How to constraint a type parameter to be an `enum` and get the number of cases of the enum represented by it, in scala3?


I want to create an enum map collection similar to java.util.EnumMap but in scala 3.4. Something like this:

import scala.reflect.ClassTag

class EnumMap[K <: scala.reflect.Enum, V](using ctV: ClassTag[V]) {
    val capacity: Int = ??? // How to get the number of cases of the enum represented by K?

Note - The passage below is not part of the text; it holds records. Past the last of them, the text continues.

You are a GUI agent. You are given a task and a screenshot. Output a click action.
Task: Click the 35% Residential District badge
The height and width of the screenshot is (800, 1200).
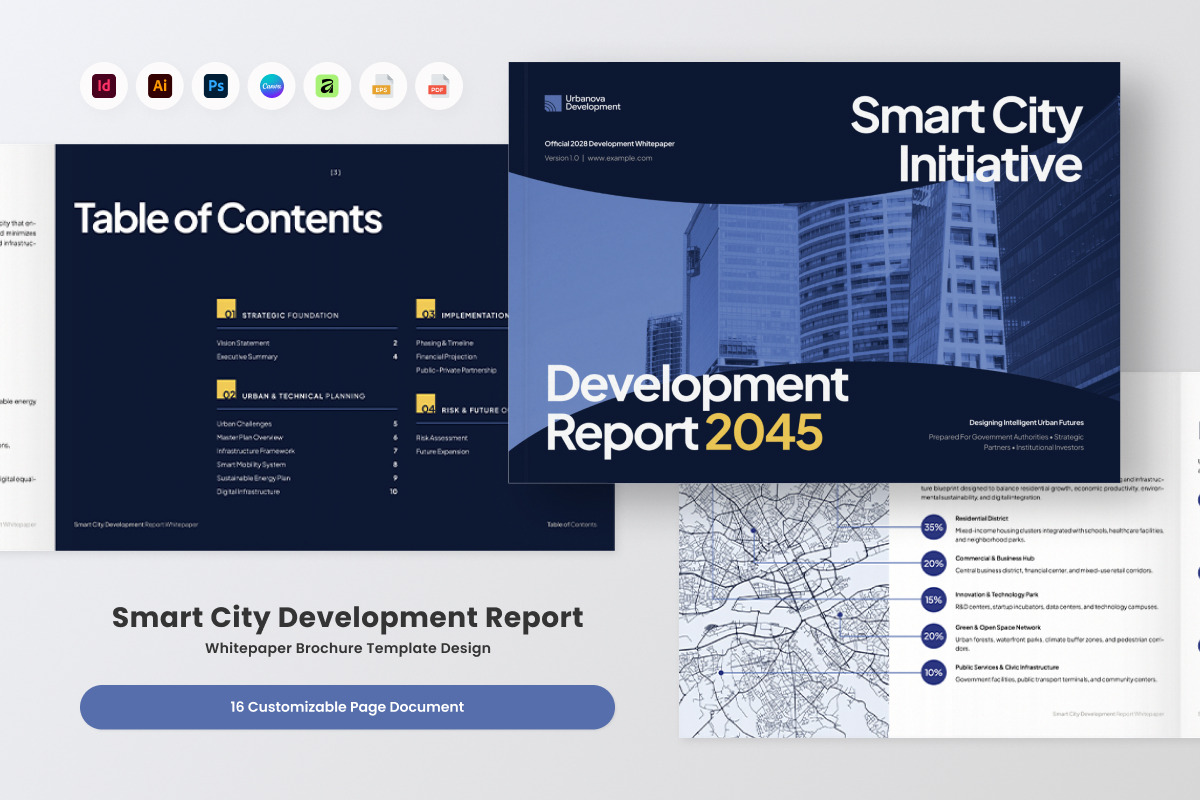point(933,527)
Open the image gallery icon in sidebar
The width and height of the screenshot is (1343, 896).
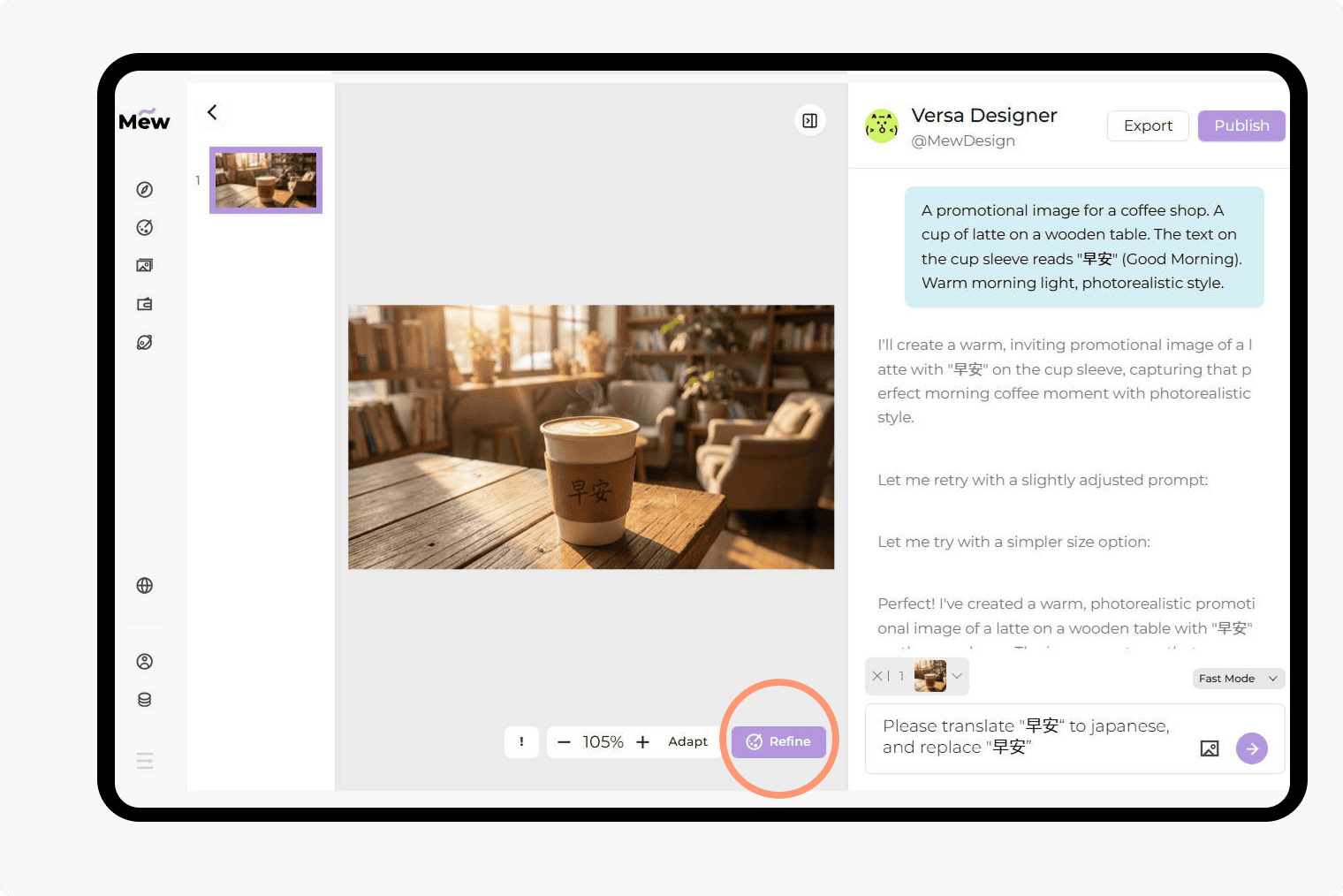[x=145, y=266]
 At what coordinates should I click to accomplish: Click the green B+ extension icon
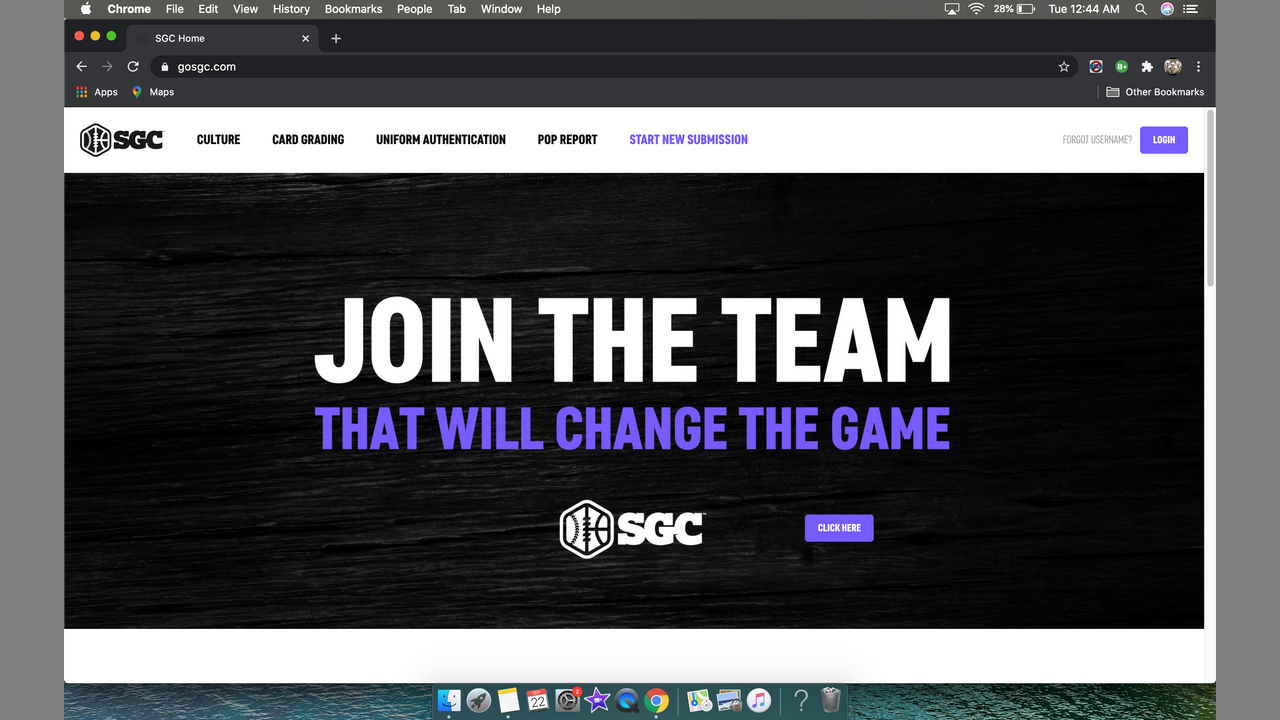coord(1122,67)
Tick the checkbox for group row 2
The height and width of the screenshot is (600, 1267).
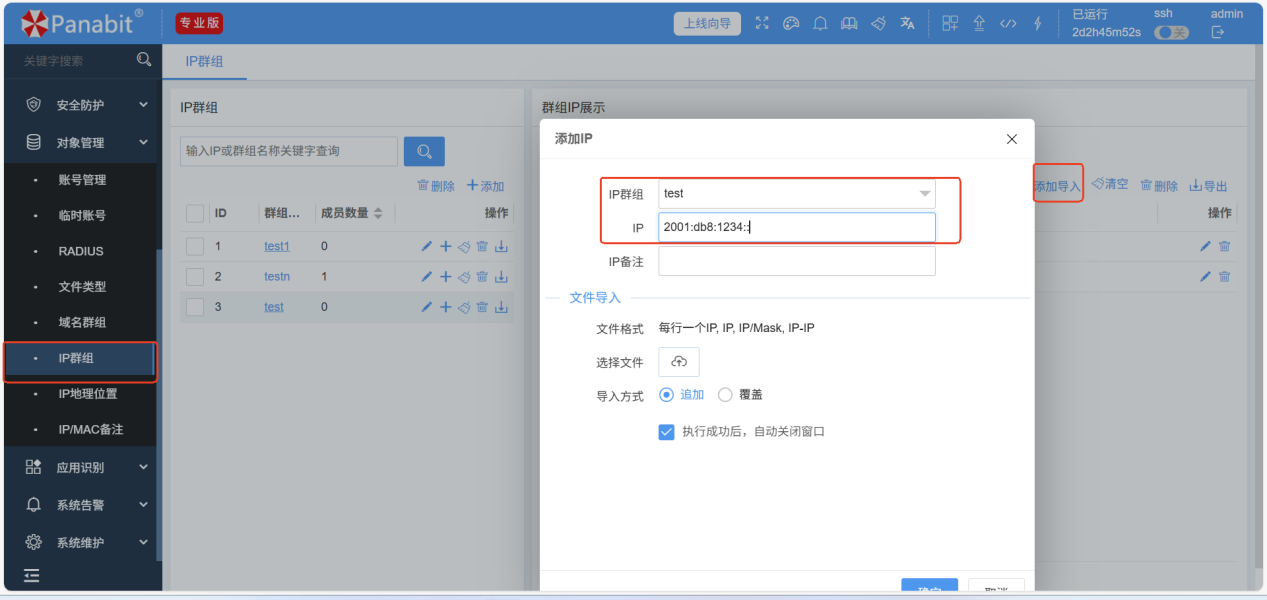pyautogui.click(x=195, y=277)
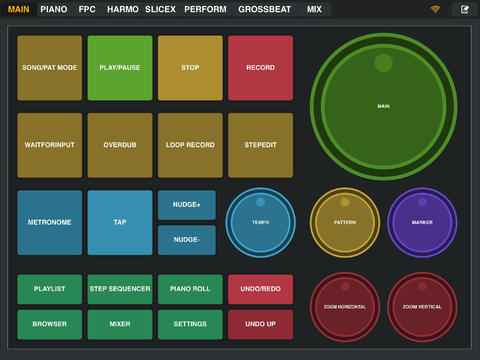Open the edit layout icon top-right
480x360 pixels.
465,9
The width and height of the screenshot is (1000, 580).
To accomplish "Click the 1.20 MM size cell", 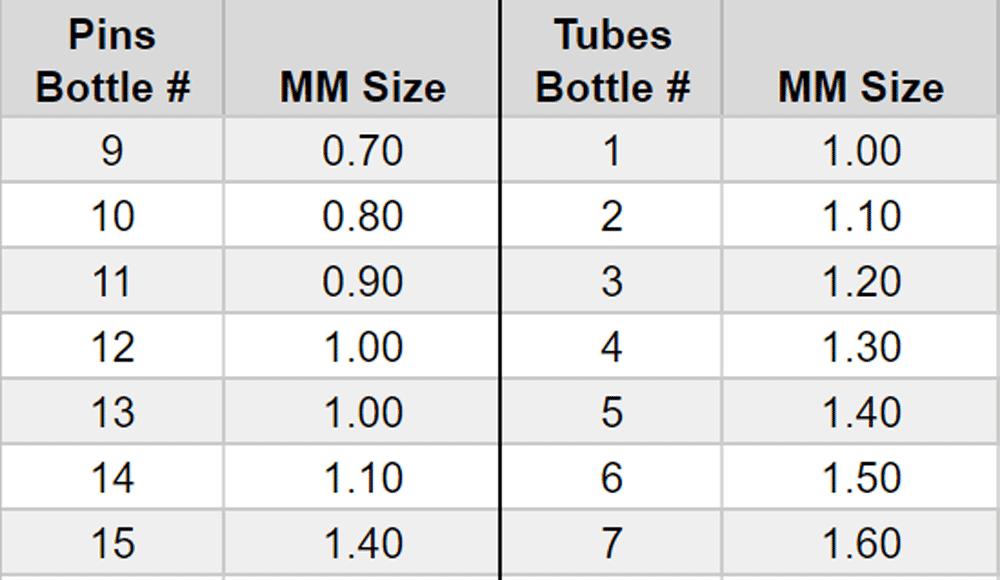I will click(x=860, y=282).
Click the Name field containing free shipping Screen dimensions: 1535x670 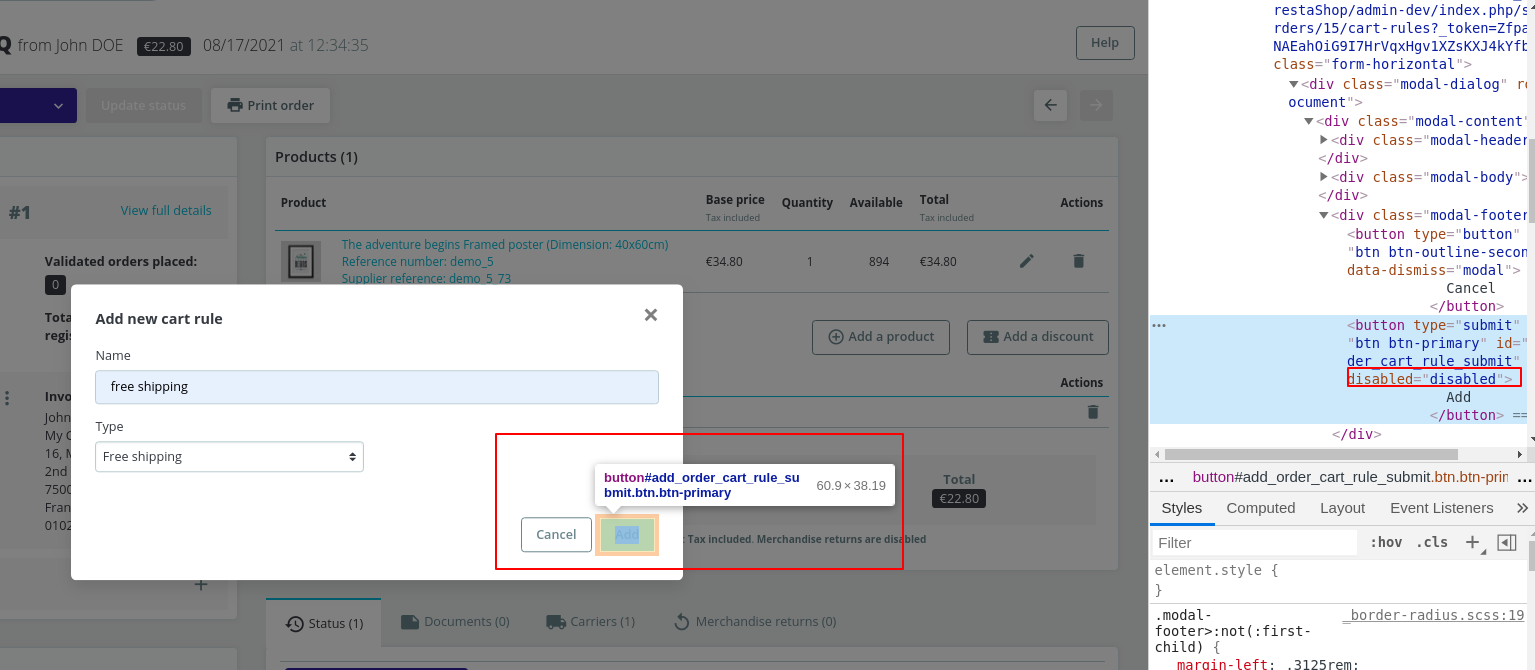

    private val backingArray: Array[V] = ctV.newArray(capacity);

    def get(k: K): V = backingArray(k.ordinal);

    def put(k: K, v: V): Unit = backingArray(k.ordinal) = v;
}

And I faced two problems:

  1. How to constraint the type parameter K to accept only enum enumerations and not their cases also? Such that it accepts Color but not Color.red.type.
  2. How to obtain the number of cases corresponding to the enumeration represented by K without using runtime operations. If I am correct, the compiler has all the information needed.

Solution

  • Something like this?

    import scala.reflect.ClassTag
    
    class EnumMap[K: EnumMap.Ordinals, V: ClassTag] {
      val capacity: Int = summon[EnumMap.Ordinals[K]].size
    
      private val backingArray: Array[V] =
        summon[ClassTag[V]].newArray(capacity)
    
      def get(k: K): V = 
        backingArray(summon[EnumMap.Ordinals[K]].ordinal(k))
    
      def put(k: K, v: V): Unit =
        backingArray(summon[EnumMap.Ordinals[K]].ordinal(k)) = v
    }
    object EnumMap {
    
      trait Ordinals[K] {
    
        def size: Int
    
        def ordinal(key: K): Int
      }
    
      // SumOf makes sure it's an enum...
      inline given [K](using k: scala.deriving.Mirror.SumOf[K]): Ordinals[K] =
        new Ordinals[K] {
    
          // ...and ValueOf ensures that all its its valies are
          // parameterless (case Baz(a: Int) would not work)
          def size: Int = scala.compiletime
            .summonAll[Tuple.Map[k.MirroredElemTypes, ValueOf]]
            .productArity
    
          def ordinal(key: K): Int = k.ordinal(key)
        }
    }
    
    
    enum Foo:
      case Bar, Baz
    
    val map = new EnumMap[Foo, String]
    
    map.put(Foo.Bar, "test")
    map.get(Foo.Bar)
    

    (Scastie)

    BTW, this is rather non-idiomatic, get should return Option rather than throw, and this would a bit more work to make it work with other collections (like implementing to, some Factory[(K, V), EnumMap[K, V]]) and with for comprehension (map, flatMap, foreach). But I understand it's just a minimized example.